Yoda our dog dislocated his shoulder and today I am sharing our experience.
Recently Yoda our Bichon Frise dog began limping. At first my husband and I were not too sure what to do. You see it’s one of those situations where you don’t want to go to the vet if it’s a strain which will heal in a day or two, but at the same time you want to get your dog checked out just in case they have a more serious injury.
So what did we do? We decided to wait and see if he would heal. Sadly things got worse. Our Bichon Frise became less mobile. His limp got worse and he began hopping around. We nicknamed him Sir Hoppington and we booked him in to see the vet to find out why our dog was in pain.
Before I go into more detail, I thought I’d share the lifespan or life expectancy of a Bichon Frise dog. The Bichon lifespan is usually around 16 years. The Bichon life expectancy however will change depending on the way your dog was bread and who his parents were.
Sadly for us, Yoda was our first family dog and whilst doing our research, we determined to buy a pure bread Bichon Frise from a safe home. Sadly we were tricked. When we adopted our Bichon frise and brought him home as a puppy, we received documentation which turned out to be fake.
It turned out our dog had the same grandfather and father and that he had been bread just to be sold. There was not much we could do after learning about this except to report the people who had sold Yoda to under false pretences.
Due to Yoda’s breading, we were told his lifespan would be lower than the average bichon life expectancy and that he may have problems has he grew. This has surely happened. He has a heart murmur and was this week diagnosed with arthritis. I’m glad we have dog insurance and that we don’t have to pay out for everything at full cost.
Dog Dislocated Shoulder
So Yoda the dog went to the vet and our Bichon Frise was pre-diagnosed with a dislocated shoulder. The vet needed to do x-rays to be double sure and Yoda was sedated for this procedure.
It turned out that our dog not only has a dislocated front shoulder, but he also has a fracture in the shoulder and sadly both issues have been causing a lot of pain.
At the same time, Yoda the bichon was diagnosed with Arthritis in both shoulders which we were told is not usual for such a young dog.
Yoda had his shoulder put back in place and was left to rest for several hours following his shoulder dislocation treatment.
Treating A Dislocated Shoulder On A Dog
So how do you treat a dog shoulder dislocation?
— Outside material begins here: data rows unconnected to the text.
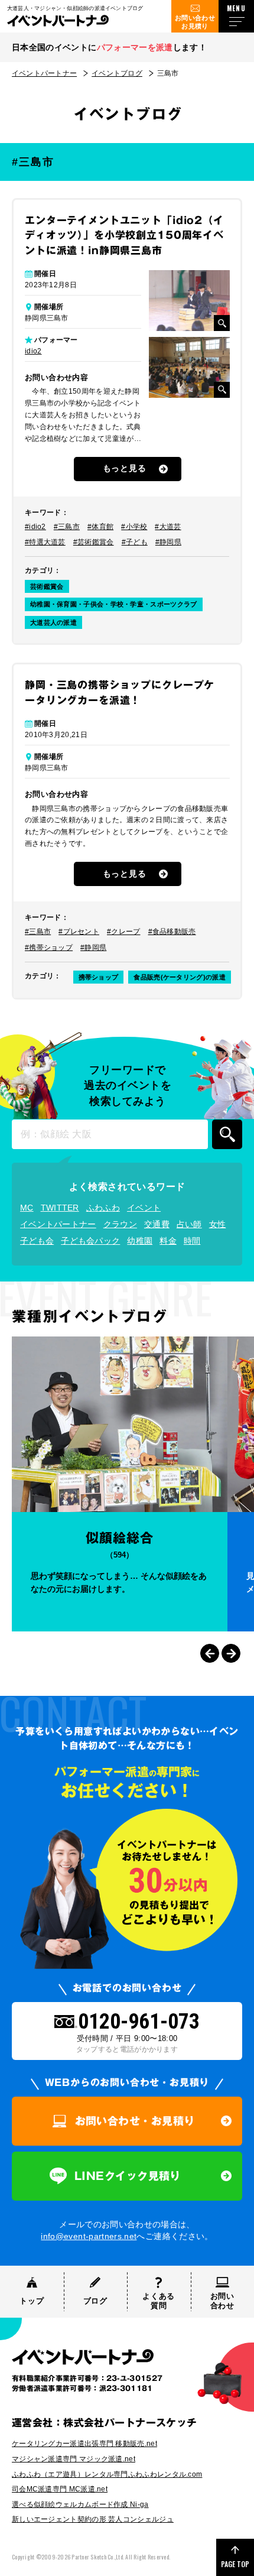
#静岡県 (168, 542)
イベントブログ (117, 73)
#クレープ (124, 931)
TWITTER (60, 1207)
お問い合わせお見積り (195, 22)
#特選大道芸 (45, 542)
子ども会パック (90, 1240)
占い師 (189, 1224)
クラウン (120, 1224)
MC (27, 1207)
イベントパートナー (44, 73)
Firstly the shoulder needs putting back in place. Shoulder luxation in dogs is often a result of trauma and needs to be adjusted in the first instance.
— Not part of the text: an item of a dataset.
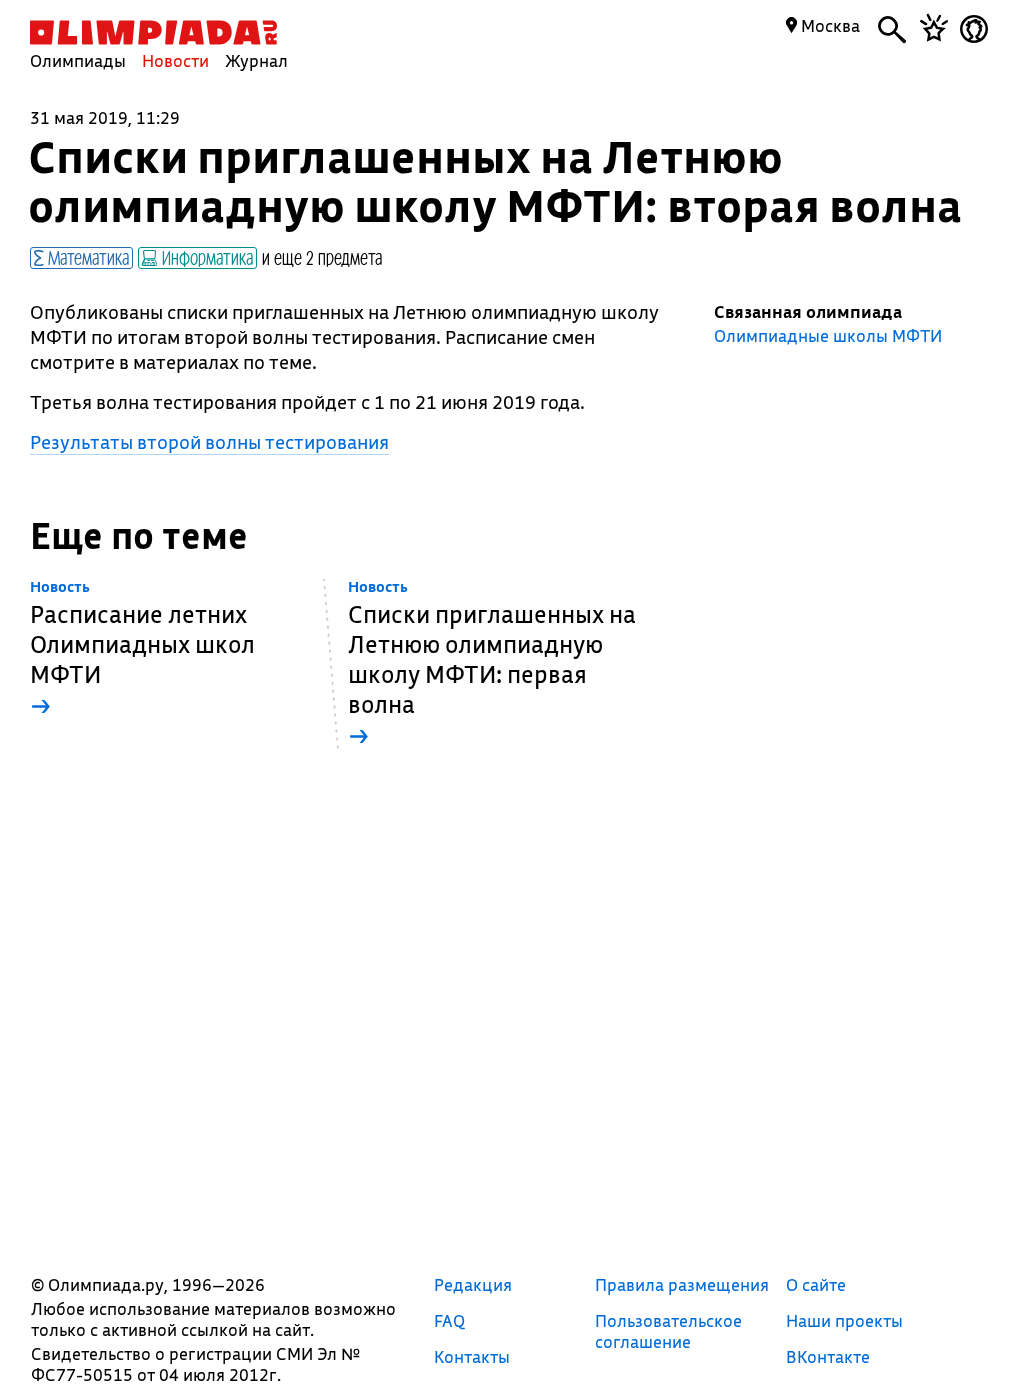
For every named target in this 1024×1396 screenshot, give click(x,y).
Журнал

Once Yoda’s shoulder luxation was put back in place, he was left to rest and recover.
When a dog dislocates a shoulder, there are two possible treatments.
- Fixing the dislocation and prescribing lots of rest to heal.
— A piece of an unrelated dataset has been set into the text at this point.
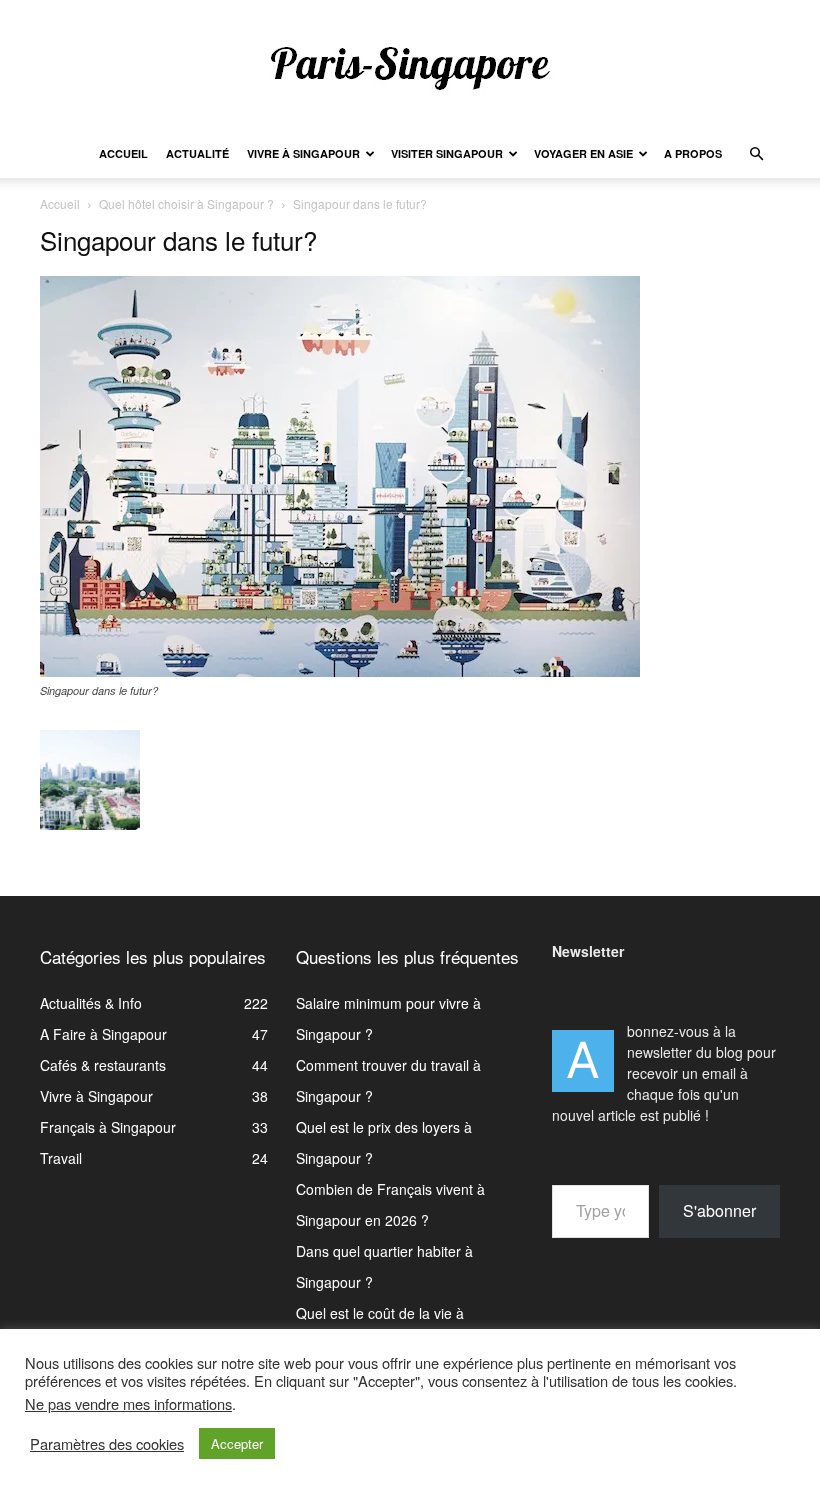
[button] (756, 154)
- Surgery to fix the damaged ligaments and rotator cuff muscles.
Fortunately for us Yoda did not not require surgery on this occassion but he has needed a lot of love and attention and care.
Tips For Caring For Your Dog Following A Luxation
Whether your dog has a front shoulder dislocation, a hip luxation or a patellar luxation, they will require a lot of rest once the bone is adjusted and put back in place. This counts whether your dog has surgery or not. Here are the top tips for caring for your dog following a dislocation.
- Create a safe area for your dog to rest, with soft bedding. This could be a bed on the floor, a dog crate or in our case, a blanket over several pillows. It doesn’t need to be fancy but comfortable and at ground level.
- Provide your dog with plenty of food and water. If your dog is struggling to move following a shoulder luxation, then having a bowl of water close by will surely help them to rest the injury.
- Encourage your dog to rest so his or her muscles and ligaments can continue to heal.
For us this meant, being more quiet around our dog, giving Yoda attention as he needed it, not getting him worked up or giddy or encouraging him to blitz or get over excited.
The Future For Yoda The Bichon Dog
It’s going to take several weeks for our dog to heal from his shoulder dislocation. Yoda has been whiny and upset as one might expect but we are giving him the care he needs.
Yoda has pain medication to help him for the next few weeks. He does not have a sling or pot for his fracture but that should heal in time. Due to being diagnosed with Arthiritis in both shoulders, Yoda will require lifelong medications and we will be starting him on these shortly.
Yoda is a lovely Bichon Frise and we love him to bits and I hope by sharing our experience and what we have learnt about dog shoulder dislocation, it will help many other dog owners who need to learn and understand about this.